As Silver tells it, the problem is that our brains are wired to make sense out of the world around us by looking for patterns. By itself, this tendency can lead us to see correlations where none actually exist, which is why we need scientific experiments to test our hypotheses. This problem is compounded, however, by our current state of information overload, in response to which “we focus on those signals that tell a story about the world as we would like it to be, not how it really is. We ignore the risks that are hardest to measure, even when they pose the greatest threats to our well-being. We make approximations and assumptions about the world that are cruder than we realize. And we abhor uncertainty, even when it is an irreducible part of the problem we are trying to solve.”
How can we manage our biases to make better predictions in the real world? Silver cites an Isaiah Berlin essay called “The Hedgehog and the Fox,” which is based on the notion that “the fox knows many little things, but the hedgehog knows one big thing.” The idea is that there are two kinds of experts: hedgehogs, who are “type-A personalities who believe in Big Ideas—in governing principles about the world that behave as though they were physical laws and undergird virtually every interaction in society”; and foxes, who are “scrappy creatures who believe in a plethora of ideas and in taking a multiple of approaches toward a problem. They tend to be more tolerant of nuance, uncertainty, complexity and dissenting opinion. If hedgehogs are hunters, […] foxes are gatherers.”
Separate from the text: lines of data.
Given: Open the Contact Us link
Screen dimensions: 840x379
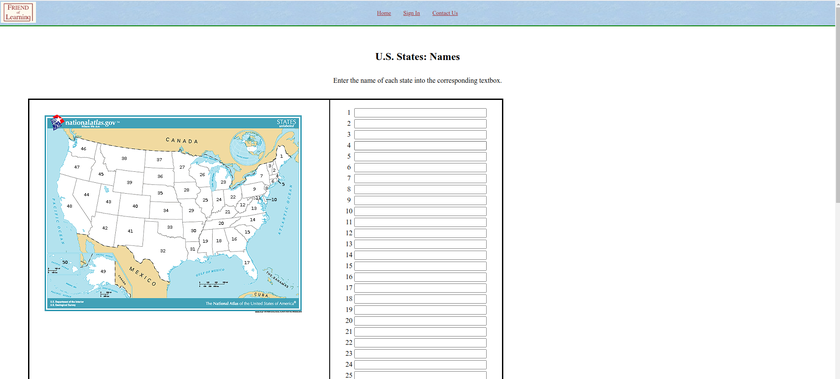Looking at the screenshot, I should coord(445,13).
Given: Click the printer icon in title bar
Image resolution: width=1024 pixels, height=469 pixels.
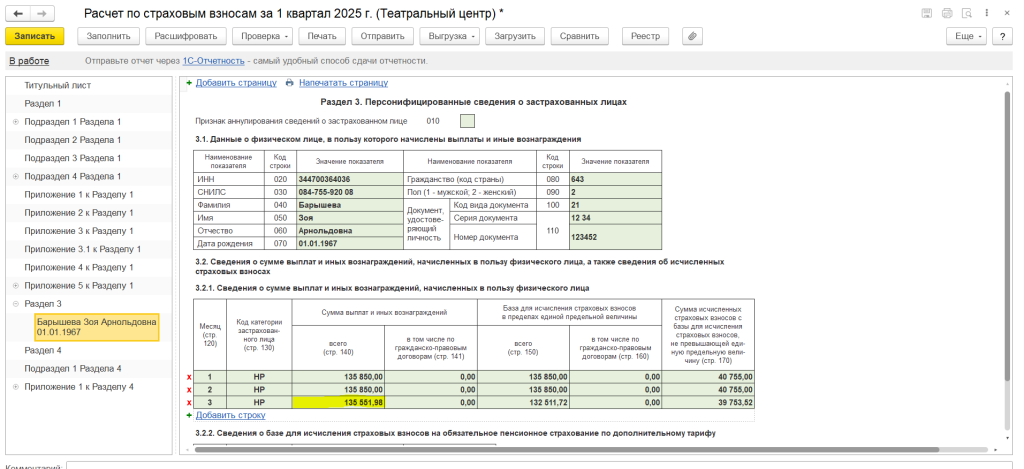Looking at the screenshot, I should [945, 13].
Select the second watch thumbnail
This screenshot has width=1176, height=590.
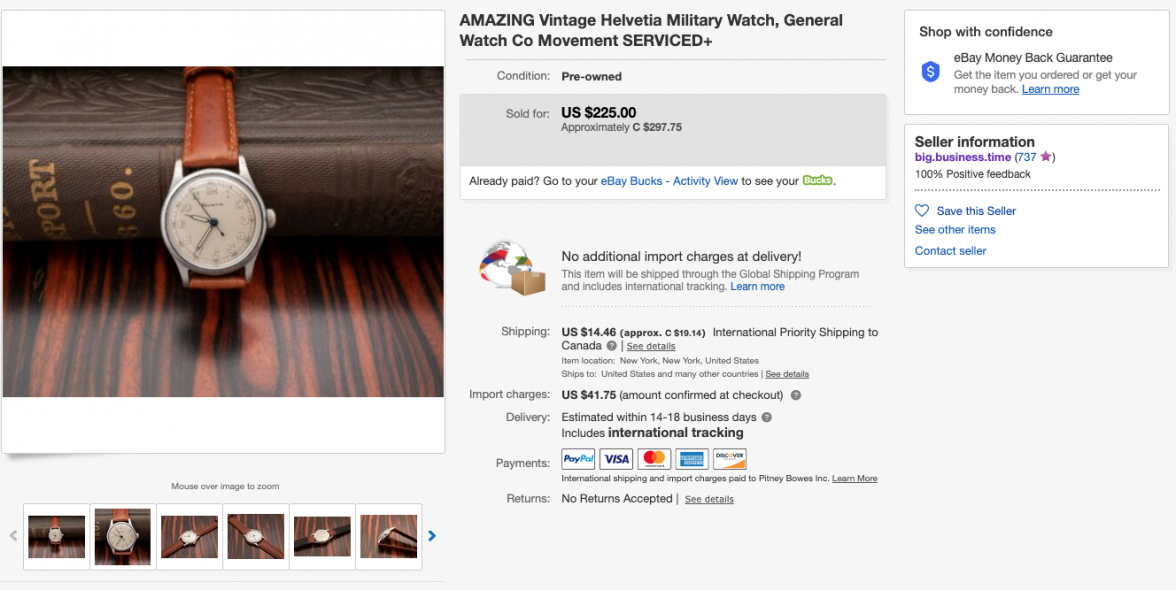[x=123, y=537]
As you might imagine, foxes turn out to be the better predictors. They are more cautious, rely more on observation than on theory and constantly challenge their ideas and predictions in light of new information or insights. Those traits make them adaptable to finding new approaches if their old one isn’t working. Hedgehogs look for simple rules about how the world works and, once they identify them, are aggressive in their defense, rarely changing or even hedging them.
Silver suggests that we try to be more fox-like in our predictions, but acknowledges that in our sound-bite world, hedgehogs are often more popular, especially in the media. This, of course, is a problem for professionals such as financial advisors, who need to be right in their predictions, but at the same time, need to convince others of their expertise.
For advisors, perhaps the solution is to do their homework as a fox. Then, when talking with clients or perspective clients, be slightly more hedgehogish: state the limits of their advice (no one can be certain of the direction of the markets or the economy, etc.), and describe how they manage that uncertainty to give their clients the greatest chance of success based on what they know right now and how they’ve built in feedback loops to monitor the results and make appropriate adjustments. In that way, an advisor can be an expert at helping clients separate the signal from the noise.